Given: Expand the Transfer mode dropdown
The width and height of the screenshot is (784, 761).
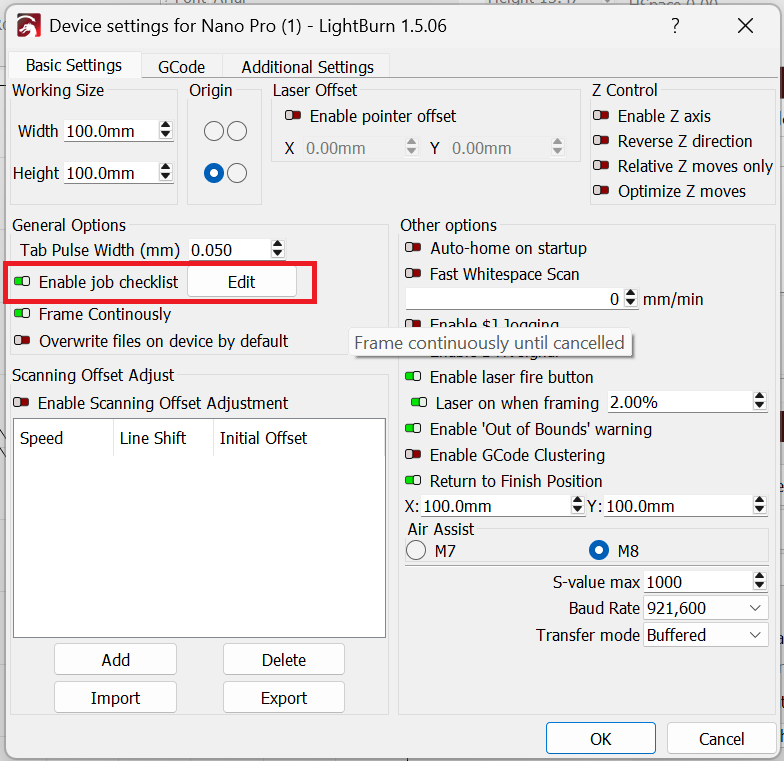Looking at the screenshot, I should (x=706, y=635).
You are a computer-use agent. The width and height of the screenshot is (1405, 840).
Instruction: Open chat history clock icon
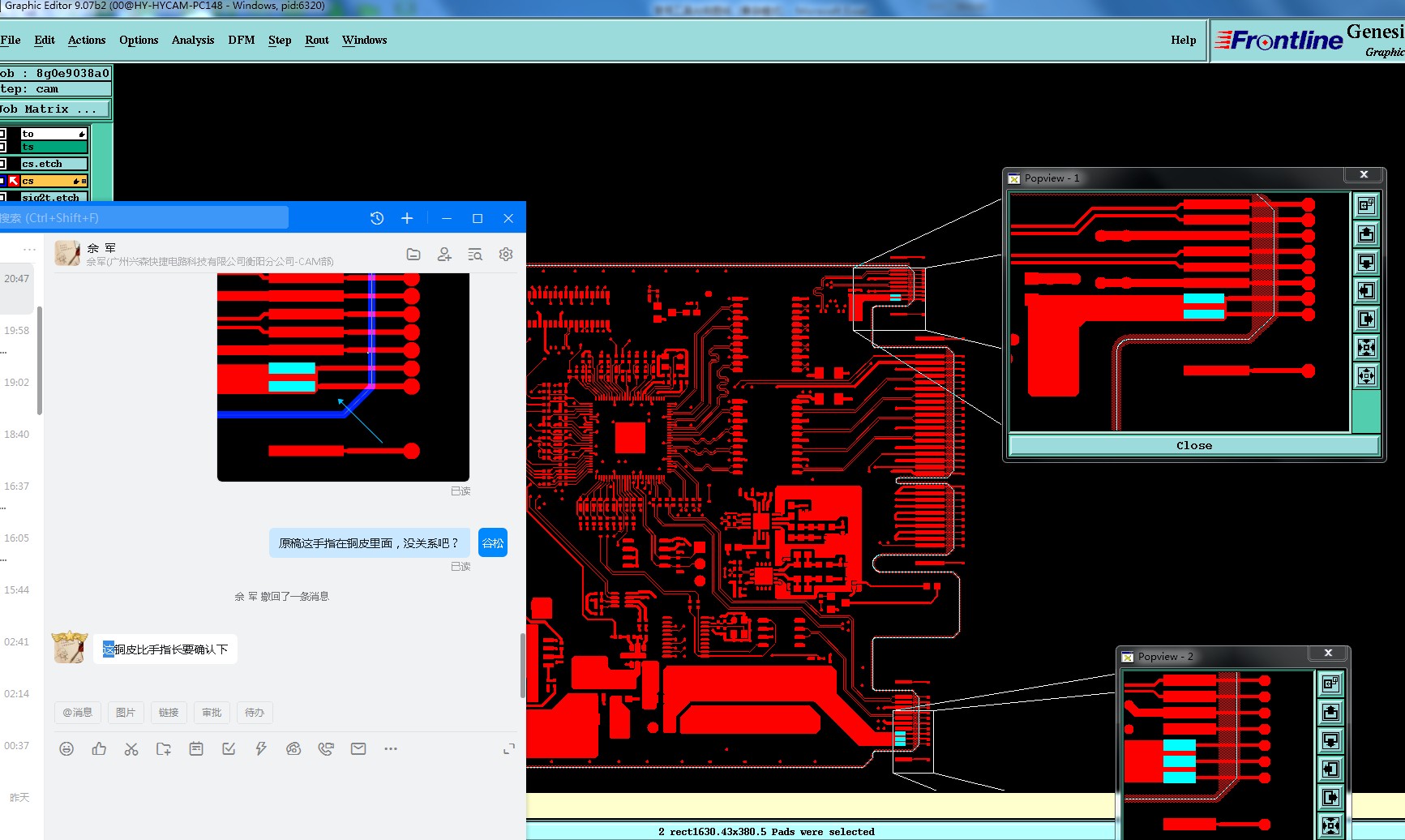[x=377, y=218]
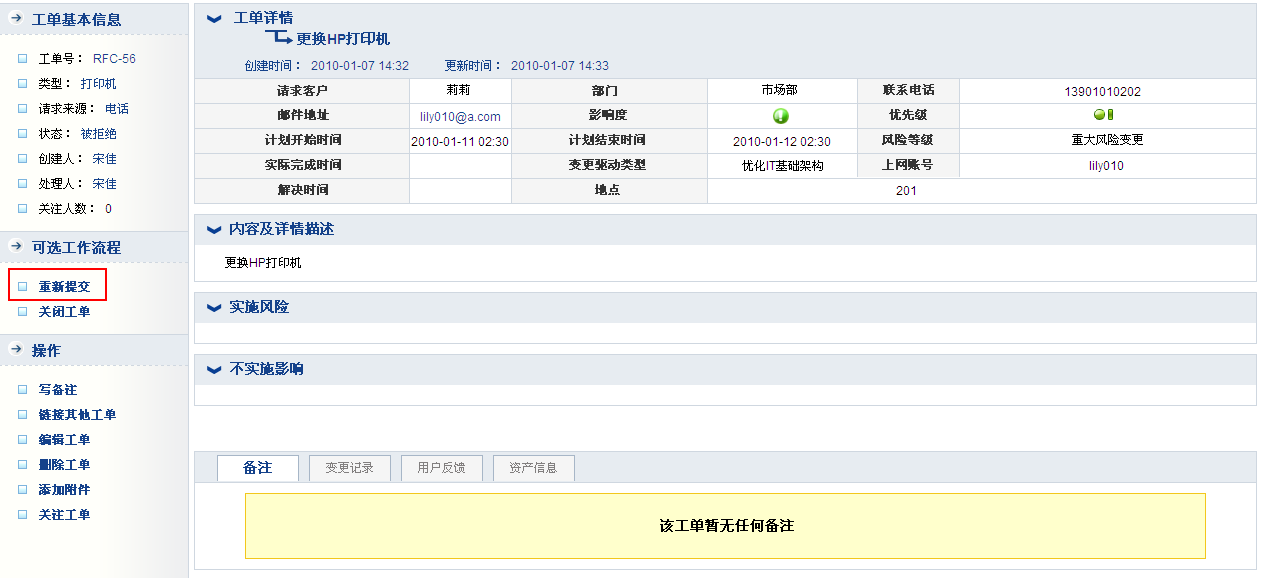Click the square bullet beside 写备注

click(22, 390)
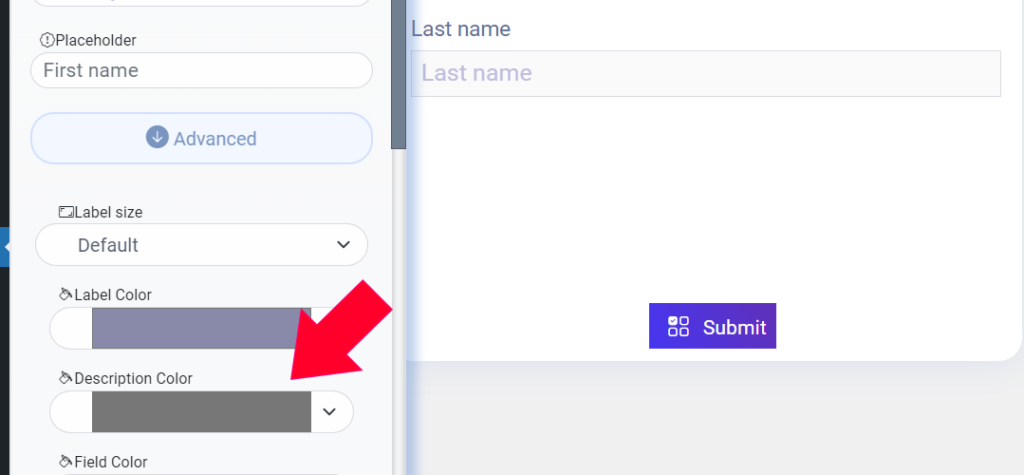Click the white area left of the Label Color swatch
Image resolution: width=1024 pixels, height=475 pixels.
[x=71, y=328]
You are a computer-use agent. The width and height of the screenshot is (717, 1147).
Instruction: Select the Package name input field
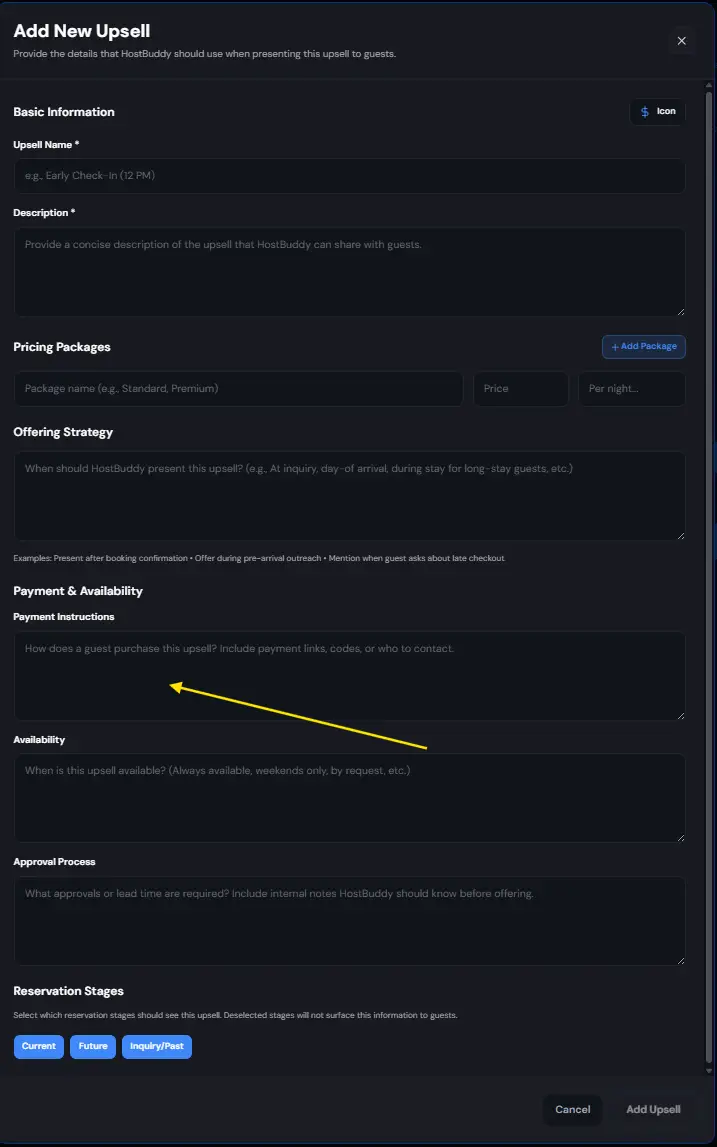[238, 388]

══════════

What you print must match the entries exactly, except that no pictures appear.

▶ [ANSWER SECTION]
Given: Expand the Transfer mode dropdown
The width and height of the screenshot is (784, 761).
Looking at the screenshot, I should (x=706, y=635).
You are a computer-use agent. The width and height of the screenshot is (1405, 840).
Instruction: Open chat history clock icon
[x=377, y=218]
Click the square bullet beside 写备注

click(22, 390)
Click the white area left of the Label Color swatch
Image resolution: width=1024 pixels, height=475 pixels.
[x=71, y=328]
You are a computer-use agent. The width and height of the screenshot is (717, 1147).
Instruction: Select the Package name input field
[238, 388]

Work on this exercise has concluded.